TJMG 3084982-82.2025.8.13.0000

Rel. Alexandre Magno Mendes Do Valle3º Núcleo De Justiça 4.0 - Cível Famíliajulgado em 2026-02-13publicado em 2026-02-19
CIVIL
Ementa: DIREITO DAS SUCESSÕES. AGRAVO DE INSTRUMENTO. AÇÃO DE INVENTÁRIO E PARTILHA. CUMULAÇÃO DE INVENTÁRIOS DE GENITORES E FILHA FALECIDA NO CURSO DO PROCESSO. POSSIBILIDADE. RECURSO PROVIDO. I. CASO EM EXAME 1. Agravo de instrumento interposto contra decisão que indeferiu o pedido de cumulação dos inventários. A parte agravante sustentou que a cumulação seria medida mais adequada, diante da existência de um único bem a ser partilhado, da relação familiar entre os falecidos e da transmissão da cota-parte de pós-morta a seus três filhos. II. QUESTÃO EM DISCUSSÃO 2. A questão em discussão consiste em verificar se é juridicamente admissível a cumulação dos inventários de genitores e da filha falecida no curso do processo, diante da identidade parcial de herdeiros, da unicidade do patrimônio e da dependência entre as respectivas partilhas.

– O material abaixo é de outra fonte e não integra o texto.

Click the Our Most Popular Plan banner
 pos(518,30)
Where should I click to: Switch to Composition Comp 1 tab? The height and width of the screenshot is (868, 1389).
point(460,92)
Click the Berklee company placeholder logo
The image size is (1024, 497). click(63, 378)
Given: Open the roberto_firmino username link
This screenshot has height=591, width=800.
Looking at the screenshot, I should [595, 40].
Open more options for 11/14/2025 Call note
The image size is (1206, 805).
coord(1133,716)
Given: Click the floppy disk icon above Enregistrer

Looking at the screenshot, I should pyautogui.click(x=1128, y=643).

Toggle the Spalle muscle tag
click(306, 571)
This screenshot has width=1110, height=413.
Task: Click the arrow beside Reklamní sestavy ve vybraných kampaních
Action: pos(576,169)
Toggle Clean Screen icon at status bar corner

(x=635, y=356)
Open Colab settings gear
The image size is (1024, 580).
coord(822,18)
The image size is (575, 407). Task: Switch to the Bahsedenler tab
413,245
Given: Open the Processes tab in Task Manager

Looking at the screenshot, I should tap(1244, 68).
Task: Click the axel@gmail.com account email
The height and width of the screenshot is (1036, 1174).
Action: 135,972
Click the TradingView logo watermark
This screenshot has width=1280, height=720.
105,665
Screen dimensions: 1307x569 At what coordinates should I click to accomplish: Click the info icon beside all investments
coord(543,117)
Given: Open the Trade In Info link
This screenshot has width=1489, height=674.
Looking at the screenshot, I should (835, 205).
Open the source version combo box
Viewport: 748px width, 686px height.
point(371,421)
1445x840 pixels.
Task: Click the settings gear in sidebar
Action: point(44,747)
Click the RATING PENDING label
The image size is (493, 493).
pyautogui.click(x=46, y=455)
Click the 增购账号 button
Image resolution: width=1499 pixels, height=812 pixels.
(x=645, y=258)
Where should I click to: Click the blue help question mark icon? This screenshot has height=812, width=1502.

III. RAZÕES DE DECIDIR 3. O art. 672, do Código de Processo Civil, admite a cumulação de inventários quando houver identidade de herdeiros, herança deixada por cônjuges ou companheiros, ou dependência de uma partilha em relação à outra. 4. A existência de dependência entre as partilhas e a indivisibilidade do bem demonstram a inadequação da tramitação em apartado dos inventários, o que resultaria em duplicidade de atos processuais e morosidade na conclusão das sucessões. 5. A cumulação dos inventários atende aos princípios da celeridade, economia processual, universalidade e indivisibilidade da herança, permitindo solução mais racional e eficiente ao litígio sucessório. IV. DISPOSITIVO E TESE 6. Recurso provido. Tese de julgamento: 1. A cumulação de inventários é juridicamente admissível quando demonstrada a unicidade do patrimônio a ser partilhado e a existência de dependência entre as partilhas, ainda que os herdeiros não sejam integralmente coincidentes. 2. A tramitação conjunta de inventários que envolvam um mesmo bem evita a duplicidade de atos e assegura maior celeridade e efetividade à sucessão. Dispositivos relevantes citados: CPC, art. 672.